Я пытаюсь сохранять спокойствие, но ощущаю, что волновые колебания ионов кальция в моих корнях стали резкими и взволнованными.

– Они смогут победить?

– Не знаю. Они могут застать моих животных врасплох, и это может оказаться решающим фактором.

– Мы в твоем распоряжении. Мы оповестим других.

Волны от него тоже взволнованные.

Но что мы можем сделать? Мы, растения, часто бываем безучастными: птицы-боксеры воюют с драконами, пауки сражаются за территории, а мы продолжаем расти, игнорируя конфликты животных как недостойные внимания мелочи. Не в этот раз. Последствия могут оказаться немыслимыми. Если бы я умел петь, кричать, вопить…
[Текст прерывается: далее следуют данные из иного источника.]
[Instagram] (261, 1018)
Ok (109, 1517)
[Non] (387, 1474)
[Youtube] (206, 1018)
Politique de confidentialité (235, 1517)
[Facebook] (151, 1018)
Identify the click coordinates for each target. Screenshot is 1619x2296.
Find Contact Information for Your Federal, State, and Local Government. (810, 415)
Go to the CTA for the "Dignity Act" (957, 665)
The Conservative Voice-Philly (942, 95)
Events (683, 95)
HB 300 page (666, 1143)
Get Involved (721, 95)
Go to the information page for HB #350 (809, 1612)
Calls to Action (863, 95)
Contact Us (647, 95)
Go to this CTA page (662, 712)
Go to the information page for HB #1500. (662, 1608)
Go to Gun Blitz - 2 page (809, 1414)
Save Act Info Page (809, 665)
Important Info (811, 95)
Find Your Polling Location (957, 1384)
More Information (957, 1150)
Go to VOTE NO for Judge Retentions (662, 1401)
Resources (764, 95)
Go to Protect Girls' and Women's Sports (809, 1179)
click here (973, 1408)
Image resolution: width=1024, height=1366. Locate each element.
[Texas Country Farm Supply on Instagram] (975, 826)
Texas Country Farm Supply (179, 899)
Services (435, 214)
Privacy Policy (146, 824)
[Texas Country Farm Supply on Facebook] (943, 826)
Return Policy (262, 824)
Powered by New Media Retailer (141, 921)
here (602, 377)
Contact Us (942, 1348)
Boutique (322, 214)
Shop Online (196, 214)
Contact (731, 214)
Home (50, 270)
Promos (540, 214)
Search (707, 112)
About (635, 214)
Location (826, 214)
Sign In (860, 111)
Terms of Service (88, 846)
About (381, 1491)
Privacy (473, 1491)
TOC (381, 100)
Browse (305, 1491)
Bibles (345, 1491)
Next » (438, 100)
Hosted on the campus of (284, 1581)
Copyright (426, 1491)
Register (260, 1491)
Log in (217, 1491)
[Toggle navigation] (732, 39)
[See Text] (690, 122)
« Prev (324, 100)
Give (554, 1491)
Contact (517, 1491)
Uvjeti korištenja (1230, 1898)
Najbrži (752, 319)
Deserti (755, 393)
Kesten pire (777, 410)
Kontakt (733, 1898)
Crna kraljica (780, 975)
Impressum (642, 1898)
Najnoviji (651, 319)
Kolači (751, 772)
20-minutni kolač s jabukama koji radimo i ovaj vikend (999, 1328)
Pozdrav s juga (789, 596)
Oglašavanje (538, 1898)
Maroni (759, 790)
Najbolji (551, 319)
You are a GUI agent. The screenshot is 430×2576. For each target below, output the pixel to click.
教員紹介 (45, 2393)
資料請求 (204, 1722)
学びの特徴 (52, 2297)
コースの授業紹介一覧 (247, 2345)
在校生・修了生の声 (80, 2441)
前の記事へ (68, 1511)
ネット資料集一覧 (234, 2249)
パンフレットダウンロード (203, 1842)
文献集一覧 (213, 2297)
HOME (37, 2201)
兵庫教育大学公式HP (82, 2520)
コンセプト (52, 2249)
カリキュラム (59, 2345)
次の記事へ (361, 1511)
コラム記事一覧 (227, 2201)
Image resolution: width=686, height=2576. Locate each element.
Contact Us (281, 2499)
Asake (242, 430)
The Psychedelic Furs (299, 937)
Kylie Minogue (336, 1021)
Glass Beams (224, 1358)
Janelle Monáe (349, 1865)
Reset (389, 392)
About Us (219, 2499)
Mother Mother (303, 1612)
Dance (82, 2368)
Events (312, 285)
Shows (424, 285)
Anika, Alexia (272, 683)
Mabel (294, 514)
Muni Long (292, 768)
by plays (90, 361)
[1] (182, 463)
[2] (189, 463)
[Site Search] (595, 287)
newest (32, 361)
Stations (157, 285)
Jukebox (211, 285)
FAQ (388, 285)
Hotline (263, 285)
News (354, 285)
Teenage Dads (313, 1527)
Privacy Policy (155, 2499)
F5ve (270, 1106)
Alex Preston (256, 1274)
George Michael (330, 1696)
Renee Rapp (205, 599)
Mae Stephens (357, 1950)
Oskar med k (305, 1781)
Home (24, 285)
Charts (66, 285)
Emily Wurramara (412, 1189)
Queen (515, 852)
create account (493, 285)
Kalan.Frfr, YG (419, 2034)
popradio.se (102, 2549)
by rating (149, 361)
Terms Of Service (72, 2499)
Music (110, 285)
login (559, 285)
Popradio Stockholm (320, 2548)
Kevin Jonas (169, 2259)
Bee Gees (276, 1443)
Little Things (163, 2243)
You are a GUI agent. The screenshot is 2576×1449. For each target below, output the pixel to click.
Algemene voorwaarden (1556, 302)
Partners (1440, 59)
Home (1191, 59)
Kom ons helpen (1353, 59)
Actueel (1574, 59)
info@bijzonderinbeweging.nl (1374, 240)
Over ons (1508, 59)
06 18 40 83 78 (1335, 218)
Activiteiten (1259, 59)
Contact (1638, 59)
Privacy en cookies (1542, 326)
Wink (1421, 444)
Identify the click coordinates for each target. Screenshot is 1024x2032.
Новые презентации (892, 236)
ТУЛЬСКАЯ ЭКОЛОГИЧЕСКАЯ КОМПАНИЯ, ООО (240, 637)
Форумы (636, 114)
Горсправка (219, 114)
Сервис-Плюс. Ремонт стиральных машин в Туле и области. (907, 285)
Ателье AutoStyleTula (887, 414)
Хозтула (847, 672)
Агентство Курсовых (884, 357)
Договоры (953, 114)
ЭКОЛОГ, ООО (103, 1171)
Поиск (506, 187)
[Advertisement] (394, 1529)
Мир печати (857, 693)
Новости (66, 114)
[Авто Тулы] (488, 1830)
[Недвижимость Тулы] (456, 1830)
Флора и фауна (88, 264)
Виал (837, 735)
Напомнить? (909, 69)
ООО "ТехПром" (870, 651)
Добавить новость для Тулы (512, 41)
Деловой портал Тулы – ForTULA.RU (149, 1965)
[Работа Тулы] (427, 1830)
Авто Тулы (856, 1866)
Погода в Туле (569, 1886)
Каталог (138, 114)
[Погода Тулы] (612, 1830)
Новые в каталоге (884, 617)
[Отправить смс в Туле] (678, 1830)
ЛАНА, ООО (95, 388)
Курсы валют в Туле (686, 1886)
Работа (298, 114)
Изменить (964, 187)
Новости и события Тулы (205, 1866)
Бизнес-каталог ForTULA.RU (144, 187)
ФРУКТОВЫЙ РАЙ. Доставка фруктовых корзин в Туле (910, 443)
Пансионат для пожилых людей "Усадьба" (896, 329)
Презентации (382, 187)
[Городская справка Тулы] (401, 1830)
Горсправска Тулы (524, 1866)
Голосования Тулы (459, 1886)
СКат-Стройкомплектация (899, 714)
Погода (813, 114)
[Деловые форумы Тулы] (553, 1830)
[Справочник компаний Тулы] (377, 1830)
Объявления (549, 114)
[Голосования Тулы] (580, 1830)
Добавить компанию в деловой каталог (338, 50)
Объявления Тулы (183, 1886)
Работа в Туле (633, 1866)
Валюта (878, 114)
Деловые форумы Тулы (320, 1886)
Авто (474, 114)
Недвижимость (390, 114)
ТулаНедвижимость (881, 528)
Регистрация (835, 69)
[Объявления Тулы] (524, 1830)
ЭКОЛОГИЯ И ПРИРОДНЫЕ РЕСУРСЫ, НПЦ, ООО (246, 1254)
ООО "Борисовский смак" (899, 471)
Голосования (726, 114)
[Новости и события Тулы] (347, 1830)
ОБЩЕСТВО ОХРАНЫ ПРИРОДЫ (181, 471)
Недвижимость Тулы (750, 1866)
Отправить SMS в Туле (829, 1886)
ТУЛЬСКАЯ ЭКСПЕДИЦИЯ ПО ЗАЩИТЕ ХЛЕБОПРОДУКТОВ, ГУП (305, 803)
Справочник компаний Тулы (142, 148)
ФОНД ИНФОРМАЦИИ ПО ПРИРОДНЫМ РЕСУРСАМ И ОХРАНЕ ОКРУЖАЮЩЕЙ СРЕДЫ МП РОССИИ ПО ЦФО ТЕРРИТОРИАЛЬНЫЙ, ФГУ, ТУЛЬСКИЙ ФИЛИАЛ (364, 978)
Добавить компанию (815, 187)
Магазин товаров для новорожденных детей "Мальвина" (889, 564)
Беллона дожидается сирот, те бесшумно подбегают по дороге над рекой. Я чую их общение, но запахи мне незнакомы. Сироты задерживаются под деревьями, пока мимо по стене идет патруль.

Я знаю этих часовых. У двадцатисемилетней Нефертити трое детей и муж, и она заведует сбором пшеницы. Она умеет барабанить так, что людям и фиппокотам хочется плясать. Осберт, тридцати трех лет, разведен, у него двое маленьких сыновей, и он вместе со своим братом-близнецом умеет выдувать прекрасные стеклянные сосуды любого размера и для любых целей, это их непревзойденное умение. Отец этих близнецов – Бартоломью.

Я знаю всех людей в городе. Знаю их с рождения. Им всем грозит опасность – старым, пожилым и новорожденным. Я мог бы орать, выть, что-то рушить…

У меня вокруг стен чертополохи. Я приказываю им набрать максимальный тургор, чтобы стать жесткими и высокими и послужить как можно более сложным препятствием. Они смогут задержать сирот ненадолго. Ненадолго. Ненадолго.

В городе я слышу какое-то шевеление в доме Мари. Она выходит из дома и идет, не зажигая света: проведя в городе целую жизнь, она прекрасно знает его улицы. Куда она идет? Она захотела поговорить со мной? Остается только надеяться. Она идет медленно – с новой странной хромотой.

Крупный основной приближается к городской стене. Он оценивает расстояние, необходимое для того, чтобы преодолеть чертополох и стену, и идет искать более удобное место.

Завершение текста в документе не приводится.